A flurry of deals this week involving pharma giants Pfizer and BioNTech, developer of cancer-fighting proteins, was widely anticipated for its potential to reshape the industry. The companies formed a joint venture called Cannet-19, a tracking stock that will have COOs for both companies. But the executives testifying before a Senate committee on Wednesday didn’t seem too concerned with the prospect of penny stocks — promising, but largely illiquid investments intended for institutional investors — taking the lead.
The Sen. Amy Klobuchar, a Minnesota Democrat who chairs the committee that also heard testimony from Sen. Ron Wyden, an Oregon Democrat, said Congress should adopt rules that would prevent these companies from showing up when companies sign deals with different public and private companies that all share the same basic aim. “It’s our job to keep our congressional committee interested in innovation,” said Klobuchar.

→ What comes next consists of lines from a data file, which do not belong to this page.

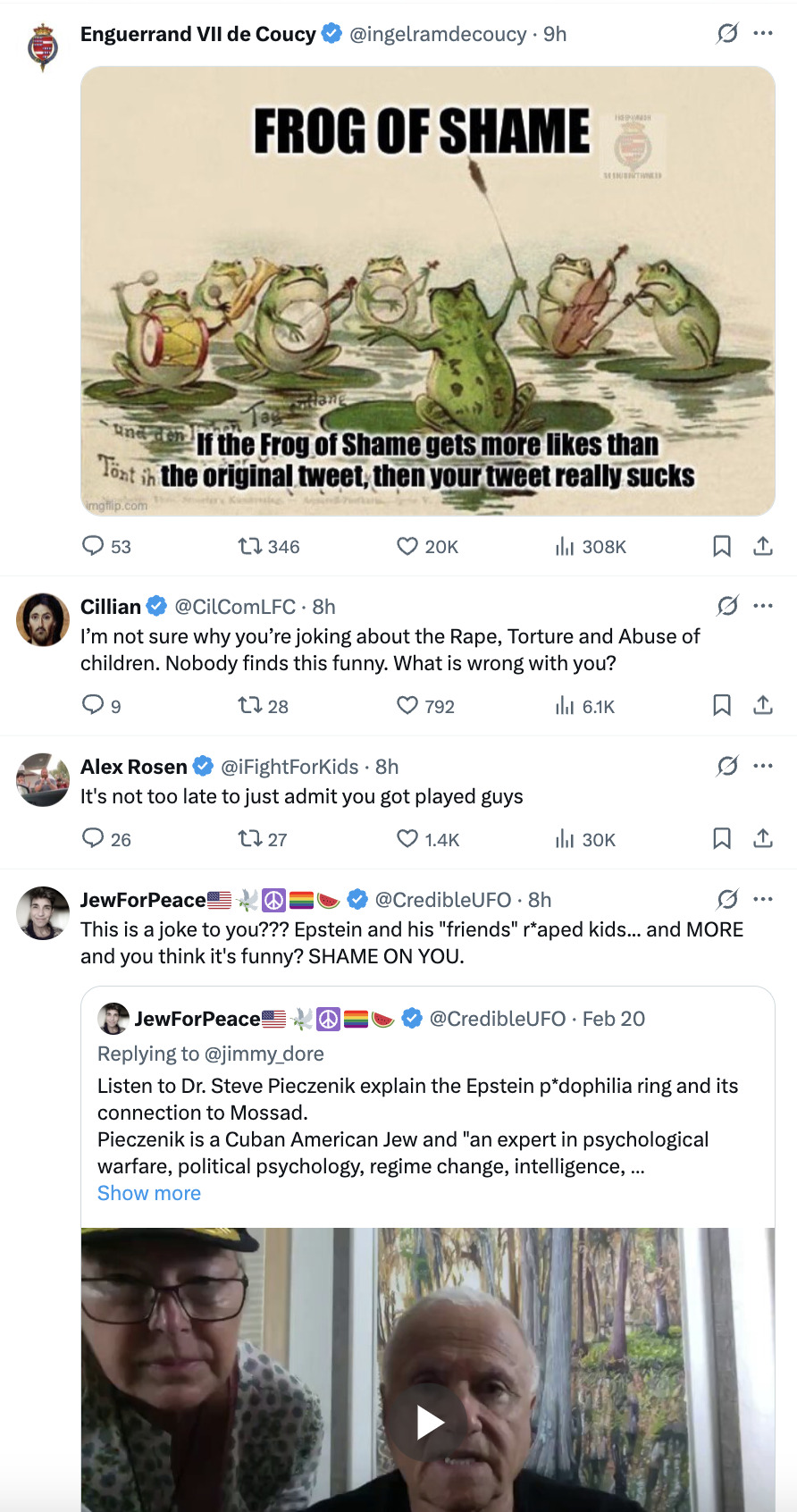The image size is (797, 1512).
Task: Open Grok icon on JewForPeace tweet
Action: coord(727,899)
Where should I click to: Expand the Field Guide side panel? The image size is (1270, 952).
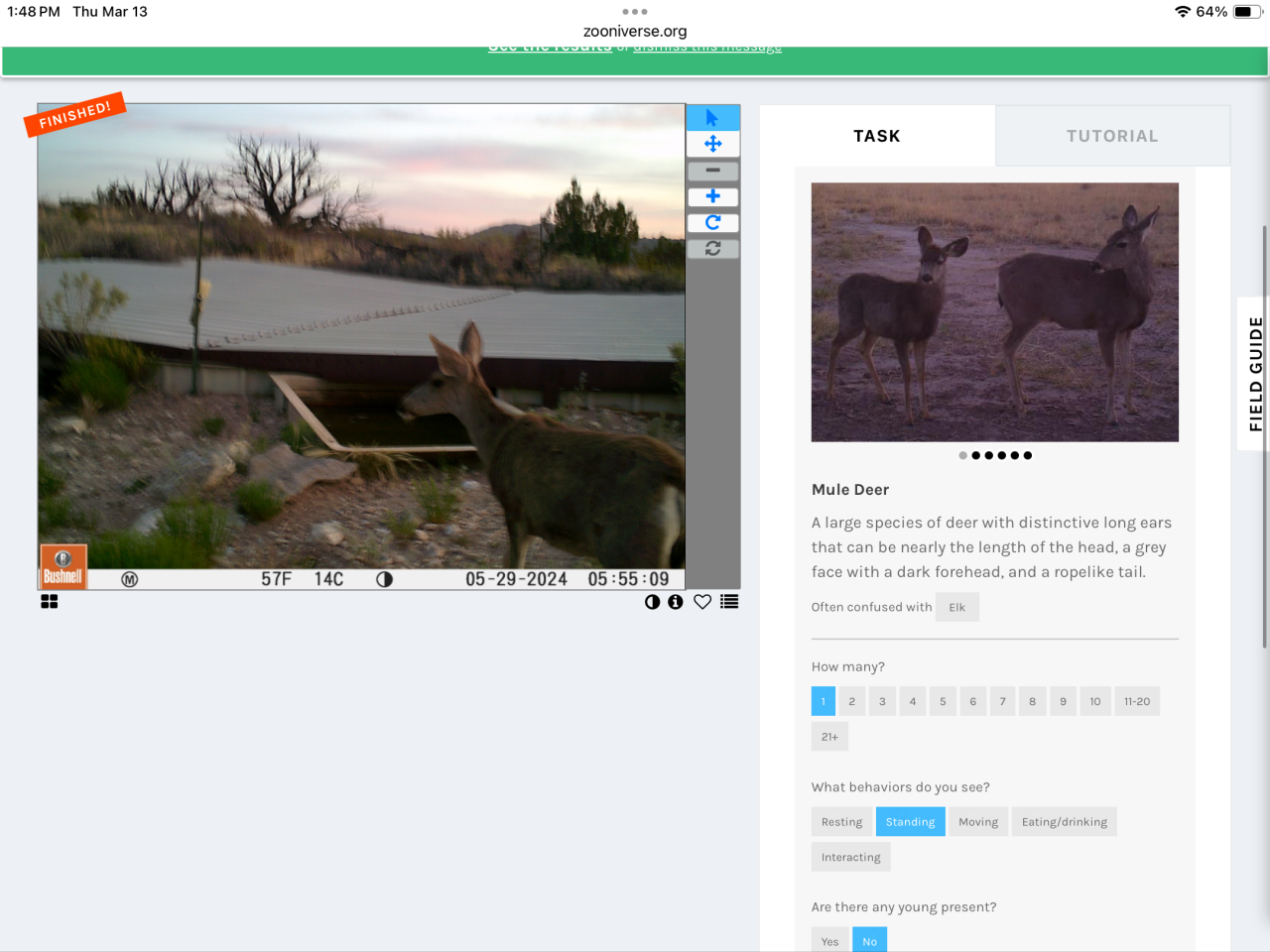click(x=1255, y=374)
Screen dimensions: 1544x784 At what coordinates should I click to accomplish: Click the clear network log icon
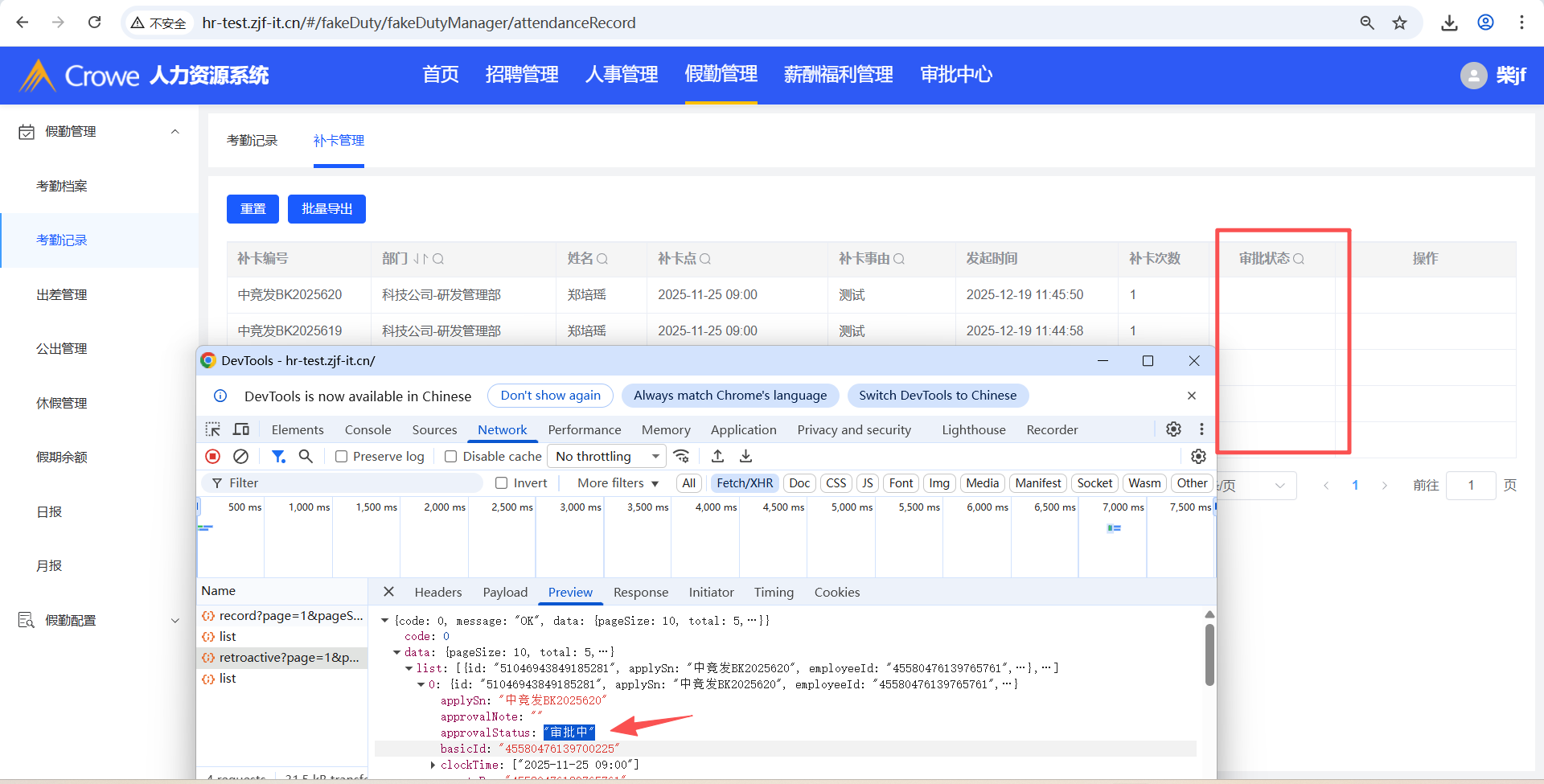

The easiest way, said Howard’s Teddy Kolber, a chief patent examiner, to turn an invention into a potentially lucrative business is to make it available to the next step in the development process, at a stage called “going critical.” Within the 10 years to 50 years that companies can legally manufacture a drug, there is a huge opportunity for rapid innovation, he said. But since that stage is also when firms can start raising venture money, it is at this very stage where companies can take a risk that their company’s intellectual property will last a long time.
As Novartis’ U.S. general counsel, David Braun, put it: “It might be attractive to start and expand a business with one company, but you can imagine a competitive situation that could put an impediment in the way of that.”